── RECORDS SHOWN ──

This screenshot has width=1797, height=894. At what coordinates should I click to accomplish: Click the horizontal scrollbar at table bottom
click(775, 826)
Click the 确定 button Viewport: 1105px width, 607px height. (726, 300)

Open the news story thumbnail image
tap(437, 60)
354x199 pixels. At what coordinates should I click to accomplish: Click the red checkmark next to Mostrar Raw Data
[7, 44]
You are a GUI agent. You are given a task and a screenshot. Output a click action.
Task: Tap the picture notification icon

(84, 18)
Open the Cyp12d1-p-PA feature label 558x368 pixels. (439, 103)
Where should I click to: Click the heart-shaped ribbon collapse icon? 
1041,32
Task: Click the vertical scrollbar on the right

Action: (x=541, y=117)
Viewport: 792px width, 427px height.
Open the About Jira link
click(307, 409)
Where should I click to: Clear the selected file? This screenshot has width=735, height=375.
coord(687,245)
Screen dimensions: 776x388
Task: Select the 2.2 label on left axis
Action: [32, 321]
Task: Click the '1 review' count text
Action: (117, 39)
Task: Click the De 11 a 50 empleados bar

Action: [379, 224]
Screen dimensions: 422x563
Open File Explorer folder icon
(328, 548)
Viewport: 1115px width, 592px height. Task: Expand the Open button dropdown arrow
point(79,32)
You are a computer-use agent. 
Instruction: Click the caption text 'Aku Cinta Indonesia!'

───

ABOUT THIS EXERCISE: Would you repeat each of the records above exactly?

ANSWER TO THIS PROBLEM:
This screenshot has width=1797, height=894. At what coordinates should I click to accomplish: Click the horizontal scrollbar at table bottom
click(775, 826)
Click the 确定 button Viewport: 1105px width, 607px height. (726, 300)

Open the news story thumbnail image
tap(437, 60)
354x199 pixels. At what coordinates should I click to accomplish: Click the red checkmark next to Mostrar Raw Data
[7, 44]
You are a GUI agent. You are given a task and a screenshot. Output a click action.
Task: Tap the picture notification icon

(84, 18)
Open the Cyp12d1-p-PA feature label 558x368 pixels. (439, 103)
Where should I click to: Click the heart-shaped ribbon collapse icon? 
1041,32
Task: Click the vertical scrollbar on the right

Action: (x=541, y=117)
Viewport: 792px width, 427px height.
Open the About Jira link
click(307, 409)
Where should I click to: Clear the selected file? This screenshot has width=735, height=375.
coord(687,245)
Screen dimensions: 776x388
Task: Select the 2.2 label on left axis
Action: [32, 321]
Task: Click the '1 review' count text
Action: (117, 39)
Task: Click the De 11 a 50 empleados bar

Action: [379, 224]
Screen dimensions: 422x563
Open File Explorer folder icon
(328, 548)
Viewport: 1115px width, 592px height. Task: Expand the Open button dropdown arrow
point(79,32)
You are a computer-use agent. 
Instruction: Click the caption text 'Aku Cinta Indonesia!'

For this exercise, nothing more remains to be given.